Queer communities are at the forefront of intersectional advocacy, often in spaces created in direct conflict with our liberties and freedoms. This past year has highlighted the need for action beyond representation in Canadian politics. Acknowledging Queerness as a dimension wherein one invents and creates alternative worlds for survival, Out On Screen ED, activist, educator and former running councilman Brandon Yan meets with Queer politicians taking on the unnerving task of being Queer in politics.
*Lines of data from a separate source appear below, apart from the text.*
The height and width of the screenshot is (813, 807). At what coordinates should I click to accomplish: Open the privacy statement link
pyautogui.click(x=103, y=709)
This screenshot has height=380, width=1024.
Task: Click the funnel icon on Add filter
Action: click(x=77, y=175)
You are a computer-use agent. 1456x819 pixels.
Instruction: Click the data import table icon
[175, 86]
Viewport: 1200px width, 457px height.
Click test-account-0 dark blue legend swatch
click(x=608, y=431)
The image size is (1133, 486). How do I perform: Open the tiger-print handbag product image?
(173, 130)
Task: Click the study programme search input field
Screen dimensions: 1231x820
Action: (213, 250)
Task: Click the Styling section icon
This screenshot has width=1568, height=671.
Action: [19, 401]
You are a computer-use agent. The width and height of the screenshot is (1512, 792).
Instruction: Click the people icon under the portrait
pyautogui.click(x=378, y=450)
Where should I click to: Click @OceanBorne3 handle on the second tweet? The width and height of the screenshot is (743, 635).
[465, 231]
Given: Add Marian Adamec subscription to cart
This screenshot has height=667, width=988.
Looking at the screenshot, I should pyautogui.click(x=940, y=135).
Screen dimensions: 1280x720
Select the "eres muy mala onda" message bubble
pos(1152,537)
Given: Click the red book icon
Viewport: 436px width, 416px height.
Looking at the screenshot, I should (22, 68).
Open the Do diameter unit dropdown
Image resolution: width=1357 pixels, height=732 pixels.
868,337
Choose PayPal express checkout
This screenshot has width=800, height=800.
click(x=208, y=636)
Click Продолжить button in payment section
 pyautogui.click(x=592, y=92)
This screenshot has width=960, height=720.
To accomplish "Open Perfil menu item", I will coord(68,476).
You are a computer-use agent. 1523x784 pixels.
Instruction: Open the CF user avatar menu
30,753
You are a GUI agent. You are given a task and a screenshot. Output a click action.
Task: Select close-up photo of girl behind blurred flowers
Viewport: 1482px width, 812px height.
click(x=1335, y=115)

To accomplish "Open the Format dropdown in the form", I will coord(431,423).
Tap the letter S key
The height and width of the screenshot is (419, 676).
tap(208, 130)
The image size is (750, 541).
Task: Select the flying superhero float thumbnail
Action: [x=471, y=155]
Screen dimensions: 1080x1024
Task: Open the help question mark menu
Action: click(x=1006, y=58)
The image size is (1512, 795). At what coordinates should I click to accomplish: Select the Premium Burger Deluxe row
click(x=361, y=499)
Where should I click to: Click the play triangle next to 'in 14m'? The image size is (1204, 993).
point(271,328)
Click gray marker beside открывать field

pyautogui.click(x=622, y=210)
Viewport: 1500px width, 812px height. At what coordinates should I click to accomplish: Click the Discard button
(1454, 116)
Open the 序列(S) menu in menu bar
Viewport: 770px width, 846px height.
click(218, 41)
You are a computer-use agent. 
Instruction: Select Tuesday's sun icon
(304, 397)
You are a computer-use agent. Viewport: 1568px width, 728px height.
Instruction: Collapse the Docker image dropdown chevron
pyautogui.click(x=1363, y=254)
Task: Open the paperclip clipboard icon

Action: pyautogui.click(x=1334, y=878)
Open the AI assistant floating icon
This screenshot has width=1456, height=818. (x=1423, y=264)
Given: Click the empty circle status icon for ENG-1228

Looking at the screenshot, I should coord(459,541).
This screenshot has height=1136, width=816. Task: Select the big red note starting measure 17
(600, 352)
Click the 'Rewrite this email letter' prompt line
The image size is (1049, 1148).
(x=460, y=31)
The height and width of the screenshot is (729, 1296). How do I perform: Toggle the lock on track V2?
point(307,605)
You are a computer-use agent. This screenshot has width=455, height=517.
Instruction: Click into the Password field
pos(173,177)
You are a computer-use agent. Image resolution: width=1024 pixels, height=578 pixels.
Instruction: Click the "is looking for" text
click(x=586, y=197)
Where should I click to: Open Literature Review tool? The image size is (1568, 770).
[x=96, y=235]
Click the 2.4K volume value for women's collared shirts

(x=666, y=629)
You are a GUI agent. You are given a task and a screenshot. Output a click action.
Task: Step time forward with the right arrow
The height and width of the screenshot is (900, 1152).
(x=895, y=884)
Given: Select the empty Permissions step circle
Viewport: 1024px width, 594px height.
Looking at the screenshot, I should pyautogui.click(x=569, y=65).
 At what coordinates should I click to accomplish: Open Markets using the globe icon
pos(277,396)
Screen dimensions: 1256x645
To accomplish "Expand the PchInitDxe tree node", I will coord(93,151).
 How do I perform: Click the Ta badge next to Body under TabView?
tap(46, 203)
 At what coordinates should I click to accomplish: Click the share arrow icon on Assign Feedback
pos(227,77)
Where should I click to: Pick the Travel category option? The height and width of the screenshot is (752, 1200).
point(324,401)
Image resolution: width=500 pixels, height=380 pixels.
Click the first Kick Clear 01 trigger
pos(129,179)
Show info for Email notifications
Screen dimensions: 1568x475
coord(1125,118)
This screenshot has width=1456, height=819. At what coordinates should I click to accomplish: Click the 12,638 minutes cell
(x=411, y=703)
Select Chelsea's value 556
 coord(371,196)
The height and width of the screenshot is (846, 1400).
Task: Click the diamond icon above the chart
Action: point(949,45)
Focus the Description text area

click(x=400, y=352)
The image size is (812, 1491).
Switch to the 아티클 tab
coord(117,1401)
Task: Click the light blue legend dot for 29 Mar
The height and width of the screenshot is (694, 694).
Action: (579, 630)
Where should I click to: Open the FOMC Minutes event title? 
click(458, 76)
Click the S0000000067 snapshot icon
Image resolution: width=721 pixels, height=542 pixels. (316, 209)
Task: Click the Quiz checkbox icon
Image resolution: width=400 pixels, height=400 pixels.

This conversation has been pre-recorded.
Amita Kuttner
Amita Kuttner holds a PhD in astronomy and astrophysics from the University of California, Santa Cruz (UCSC). Their research focused on black holes, wormholes, quantum effects, and the early universe. Amita co-founded the UCSC chapter of 314 Action, an organization dedicated to electing scientists and STEM professionals to public office, and ran the Canadian organization effort for Scientists for Future. Amita served as Critic for Science and Innovation for the Green Party of Canada from September 2018 to February 2020, bringing forward policy on artificial intelligence and emerging technologies, and ran for leadership of the party in 2020.
Morgane Oger
Morgane Oger is the founder of the Morgane Oger Foundation, which works to narrow the gap between our country’s laws and the experience of people impacted by systemic discrimination through education, advocacy, and legal means. Morgane ran for public office in provincial and municipal elections and has served as vice-president of a provincial political party that was in government at the time. In 2019 Morgane Oger won a precedent-setting human rights case against an anti-LGBT activist confirming that protection from discrimination on explicitly-prohibited grounds includes transgender persons and that someone’s right to live free from discrimination is equal to another person’s right to free expression or religious belief. Morgane lives in Vancouver, Canada where she is raising two teenagers while working in tech management. She writes through a blog she maintains and through her Twitter account.
Nathan Pachal
Nathan Pachal is a Langley City Councillor and advocates for creating sustainable and accessible communities. He was first elected to Council in 2016. Nathan has worked to bring awareness to the intersecting components of sustainable, safe, and accessible community design for more than a decade.He is also one of the only openly gay councillors and one of a handful of people of colour on councils in Metro Vancouver.
Brandon Yan (Moderator)
Brandon (he/him) has collaborated with the Ministry of Education, BC Teachers’ Federation, UBC Faculty of Education, and the ARC Foundation to address the needs of LGBT2Q+ youth through policies and practices that foster inclusive and more supportive school environments. Growing up as a mixed-race queer kid in Langley, he never saw role models who looked like him on TV or in film, and if he did they were never queer. If they were queer, they were never Asian. Brandon understands that representation of diverse and complex intersecting identities is important, and it is this conviction and his experience as an activist, advocate, and educator that led him to run for Vancouver city council in 2018. Though he didn’t win, it brought forward important conversations on representation, race, sexuality, and politics.